My Lowe's did not have the foam board you posted. I bought a 1/2 piece of plywood and 1/2 polystyrene foam board. That seemed to have no material effect on the loudness of the train on the Fastrack. Am I going to need thicker foam board or roadbed on top of all this before I see any noticeable difference or do I need something other than the plastic Fastrack? Which would make the most noticeable difference.


----------



## Hank Rearden

And do you even need a foam overlay on a plywood base if you use something like Woodland Scenics Track-bed? Although Track-bed for Fastrack doesn't seem to make sense. It just seems to me that the Fastrack is louder than I like.


----------



## Lemonhawk

I wish I could remember the reference, but on one of these forums they did some testing and determined that a lot of noise comes from the acoustic connection between the roadbed and the scenery plaster and such. Hence they isolated the road bed with some 1/4 foam from Lowes ( insulation board used behind siding, comes all folded up - look for a package that's damaged) then on top of the foam, they used Homasote milled roadbed. I'm in the process of trying this out and I must say it really makes for a nice installation in terms of being easy to work with. No track yet to try it as I'm in the process of making CVT turnouts first.


----------



## Hank Rearden

Lemonhawk said:


> I wish I could remember the reference, but on one of these forums they did some testing and determined that a lot of noise comes from the acoustic connection between the roadbed and the scenery plaster and such. Hence they isolated the road bed with some 1/4 foam from Lowes ( insulation board used behind siding, comes all folded up - look for a package that's damaged) then on top of the foam, they used Homasote milled roadbed. I'm in the process of trying this out and I must say it really makes for a nice installation in terms of being easy to work with. No track yet to try it as I'm in the process of making CVT turnouts first.


Not quite sure I follow. What do you mean by isolating the roadbed? At the moment I have a 1/2 inch piece of plywood covered with a 1/2 inch foam board. Any road bed placed on the top of this would be 'isolated', right?

Using my example, you are suggesting that I then make my roadbed out of Homasote or use Homasote in lieu of foam board.


----------



## Lemonhawk

What was talking about was removing track noise from getting to the scenery and acting like a sound board. To me, you would have acoustic isolation by using the foam and roadbed. I think the reason the reason for the 1/4 flexible foam was that it was a lot easier to use in terms of following elevation contours. They implied some better sound isolation qualities than rigid foam board. Like I've said I'm just trying this out myself. I had parts of my layout where I had rigid foam and cork road bed and parts with plywood and cork roadbed and it seemed to me neither did much in terms of sound reduction. Since I wanted to try CVT track I've removed all the previous roadbed and flex track and am replacing it with the 1/4 foam, Homasote roadbed. I just liked the way it all went down on my existing frame work compared to using cork.

## Supplied data
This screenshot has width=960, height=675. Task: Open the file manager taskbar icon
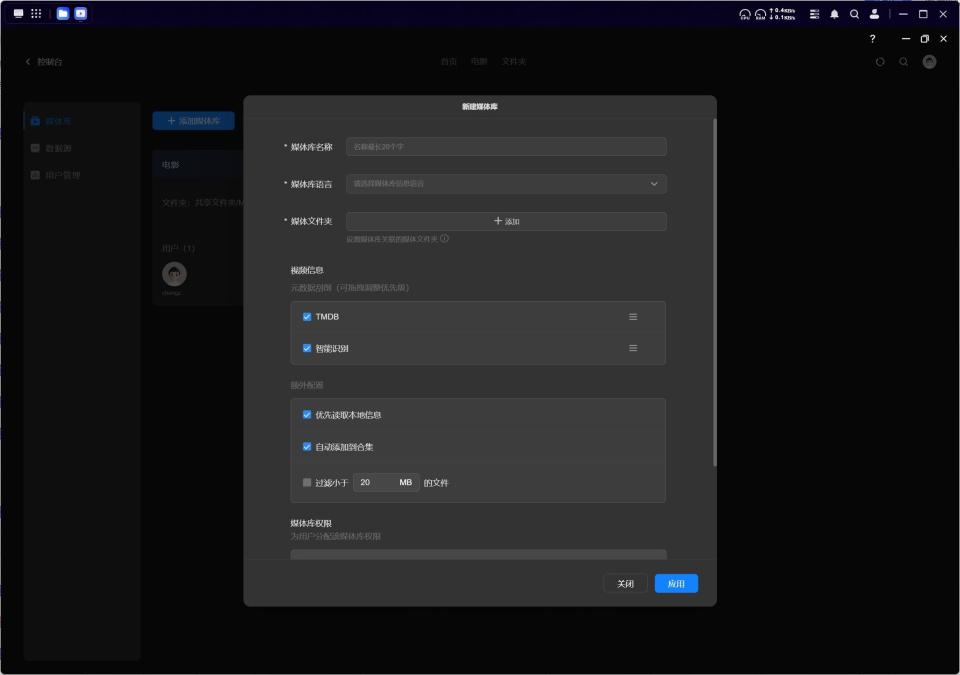(62, 13)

## Requirement A
From the forum thread on track noise, copy out the part that opens with the words containing "My Lowe's did" and closes with "most noticeable difference.".
## Requirement B
In the forum thread on track noise, what did the testers Lemonhawk mentions put on top of the 1/4 foam?
## Requirement C
Please carry on the forum thread on track noise from the point where it stops.

## Output A
My Lowe's did not have the foam board you posted. I bought a 1/2 piece of plywood and 1/2 polystyrene foam board. That seemed to have no material effect on the loudness of the train on the Fastrack. Am I going to need thicker foam board or roadbed on top of all this before I see any noticeable difference or do I need something other than the plastic Fastrack? Which would make the most noticeable difference.

## Output B
Homasote milled roadbed.

## Output C
----------



## Hank Rearden

Looks like I can get a 4x8 1/2 inch thick sheet of Homasote for $28.07. I think I'm getting to the point where I might get that in lieu of the foam board I have. 1/2 inch of plywood, topped with 1/2 inch of Homasote, and then lay some Track-bed on the Homasote surface that I should be addressing the noise issue as much as possible. 

The Homasote would be the foundation for the whole layout and supported at the bottom by the plywood.

This seems like the formula I will end up with based on everyone's input that has all been appreciated.


----------



## CTValleyRR

Hank -- reading the last couple of posts, you've suddenly gone off in an entirely different direction. When we're talking extruded polystyrene foam insulating board (it's the same stuff, even though they may not sell the thicker sizes in your area), we're talking about the physical structure of the layout area, not sound deadening.

My layout is built of 2" foam panels laid over L-girder joists on 18" centers. No plywood or anything else underneath.

My previous one was made of 1/2" plywood, with foam only where I wanted terrain relief. You could conceivably use any hard material (homasote, OSB, plexiglass) here, but wood is best for holding fasteners and is easiest to work with. Homasote may not be rigid enough for this base -- the last thing you want is your base flexing with your layout on top.

You can also just use open grid -- where a rigid roadbed (like homasote or plywood) is attached to the joist structure of the table by series of cleats and risers.

One of the drawbacks of plastic roadbed track is that it does sound rather loud. No matter what you make the structure of your table out of, it's going to be loud, because it's the open area under the roadbed which allows vibrations to resonate.

On my son's layout, we were able to reduce the noise level significantly (but not eliminate it) by using Woodland Scenics foam roadbed to stuff under the plastic roadbed (it is concealed by the plastic) to dampen the vibrations. Rubber based adhesives will also help to deaden the vibrations. 

The only way I know to completely eliminate the noise is to eliminate the plastic, and lay your track directly on cork or foam roadbed (which means you wouldn't be using Fastrack....).


----------



## Hank Rearden

CTValleyRR said:


> Hank -- reading the last couple of posts, you've suddenly gone off in an entirely different direction.


That does sound like something I would do. 


CTValleyRR said:


> When we're talking extruded polystyrene foam insulating board (it's the same stuff, even though they may not sell the thicker sizes in your area), we're talking about the physical structure of the layout area, not sound deadening.
> 
> My layout is built of 2" foam panels laid over L-girder joists on 18" centers. No plywood or anything else underneath.


This is probably my a-ha moment. I didn't realize that the foam board by itself was essentially the table top. I was thinking that there needed to be something rigid underneath (plywood). I guess in my mind I was thinking the foam wouldn't be sturdy enough on it's own but I guess with the supports and such that is more than sufficient.



CTValleyRR said:


> My previous one was made of 1/2" plywood, with foam only where I wanted terrain relief. You could conceivably use any hard material (homasote, OSB, plexiglass) here, but wood is best for holding fasteners and is easiest to work with. Homasote may not be rigid enough for this base -- the last thing you want is your base flexing with your layout on top.


So when most people talk about using Homasote, they are talking about just the track-bed and not the main surface of the entire layout? I've never seen Homasote to know exactly what it looks/feels like to fully understand how it differs from foam. I just want to get started with something that will quiet the track noise as much as possible and I think switching away from Fastrack will do wonders towards that goal.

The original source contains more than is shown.